É terrível, me contou uma jovem que passou por essa agressão do bullying. Ela se sentiu exposta, ridicularizada e ganhou um apelido humilhante. A primeira reação é aparentar indiferença, mas a continuidade nos dias seguintes faz com que a rejeição leve a pessoa a não querer mais ir à escola, comer, dormir e se relacionar. Vêm pensamentos de fuga e suicídio. Conheci também um jovem que experimentou o isolamento no quarto e passou a agredir o corpo como manifestação de repulsa ao apelido recebido e a indiferença junto aos colegas da escola. Se não fosse a ajuda profissional de psicólogo, talvez o final dessa história tivesse sido trágica. Outro caso foi de um bullying na própria casa. Sem que o pai imaginasse o resultado de tal crueldade com o filho, exigia dele uma disciplina e comportamento disciplinar anormal para manifestar o amor paterno. Um amor que jamais deveria ser manifestado de pai para filho com surras de cinto. Há muitos filmes e histórias que mostram essas agressões familiares.

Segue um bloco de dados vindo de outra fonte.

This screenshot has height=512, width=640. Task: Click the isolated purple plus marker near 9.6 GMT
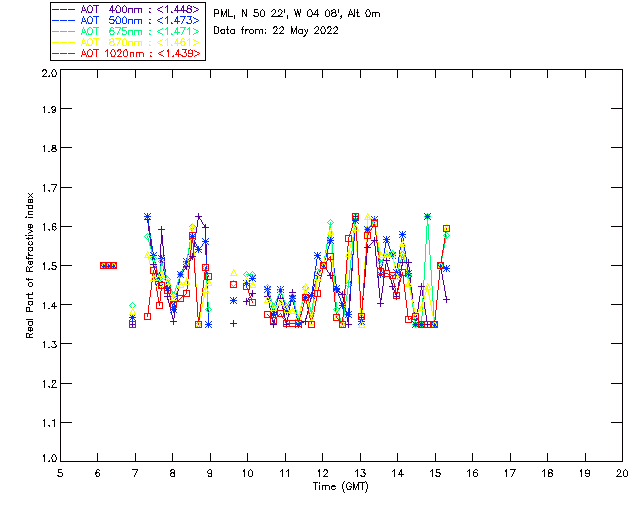233,324
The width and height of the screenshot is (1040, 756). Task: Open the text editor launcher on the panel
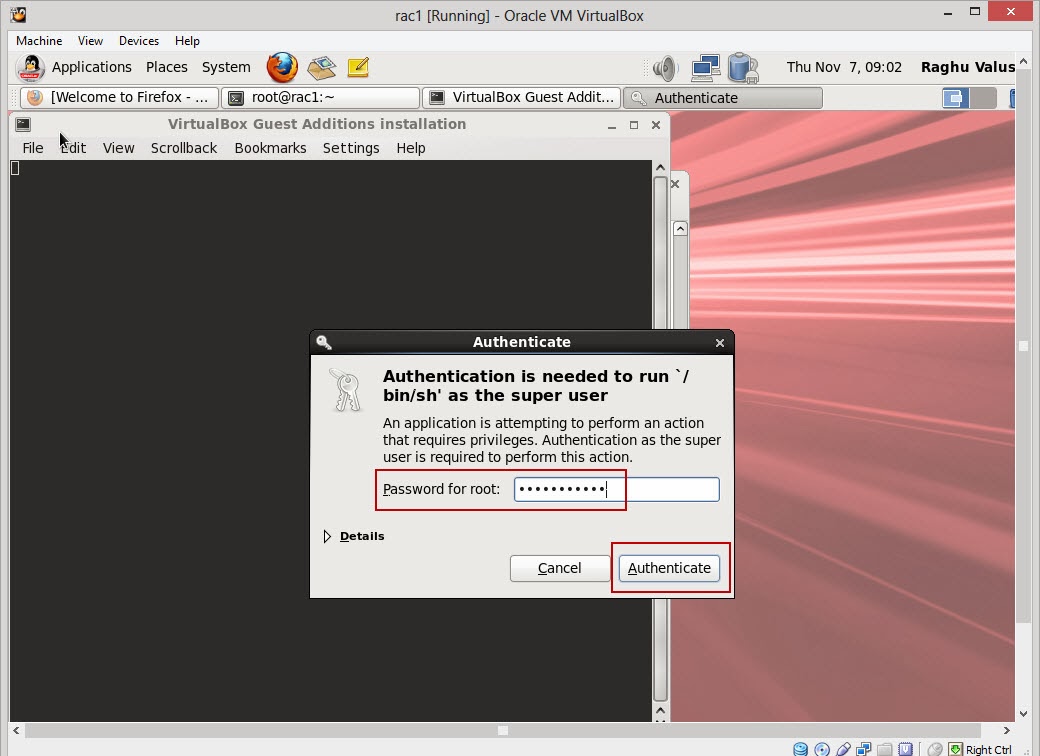(x=358, y=68)
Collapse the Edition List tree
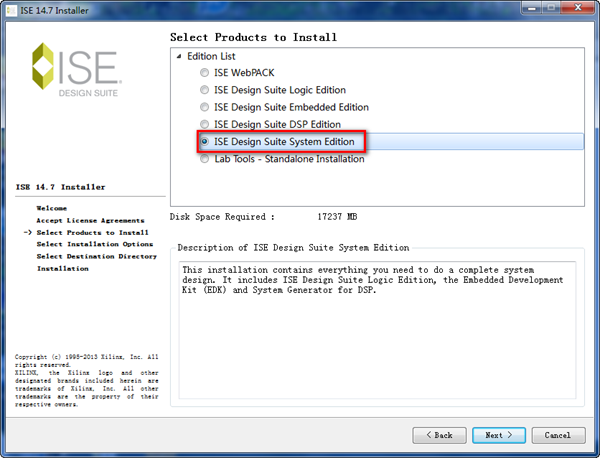The image size is (600, 458). tap(180, 56)
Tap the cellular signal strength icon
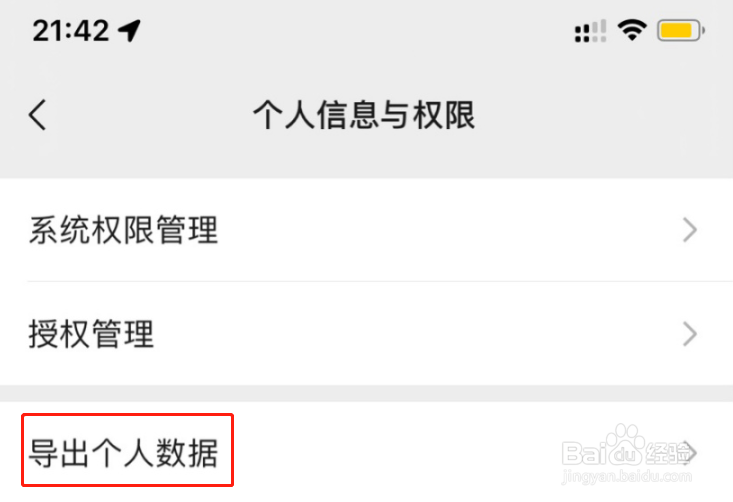The image size is (733, 502). coord(590,31)
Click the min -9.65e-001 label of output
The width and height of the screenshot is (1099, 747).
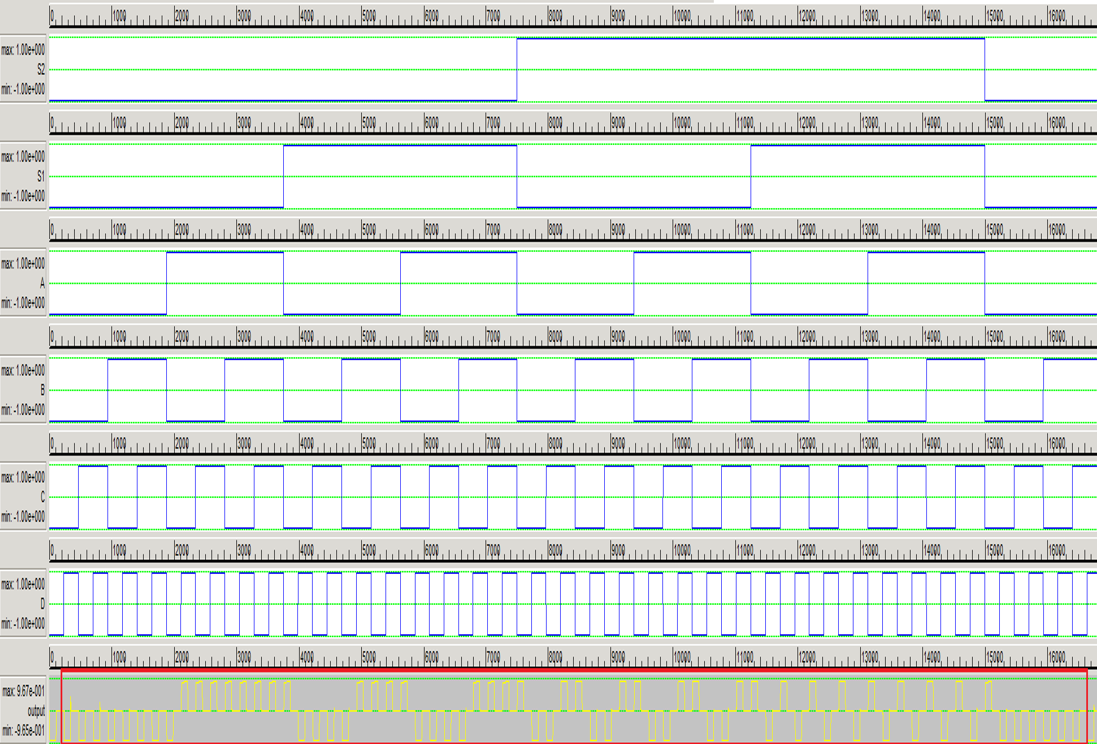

Aquela observação inicial que fiz dos sete patinhos no lago me incomoda. Se a vida animal e a humana ainda provoca a rejeição, o bullying nos leva a questionar: o que podemos fazer para coibir esses casos tão presentes em nossas vidas? Tem que haver uma solução, como disse os autores do livro com título “Ernesto”, de Blandina Franco e José Carlos Lollo, da editora Companhia das Letrinhas: “Já imaginou se você pudesse interferir no final triste de uma história e mudar o seu rumo”? É isso o que sugere este livro. Enquanto narra a trajetória de Ernesto, um personagem desajustado, melancólico e sozinho por conta das críticas negativas que recebe dos outros, os autores interrompem a história com as temidas três letrinhas: FIM.
Ué, mas acabou assim? Ernesto terminou só e abandonado? É aí que o leitor é convidado a refletir sobre as consequências. Palavras e atitudes depreciativas podem ter danos irreparáveis sobre alguém. “De forma sutil e metafórica, o livro sugere a urgência de aceitar o outro como ele é”. Senão, o fim da vida de quem sofre bullying pode ser fatal.
Ah! Mais treze patinhos estão se juntando ao grupo e o patinho “feio” já está se enturmando.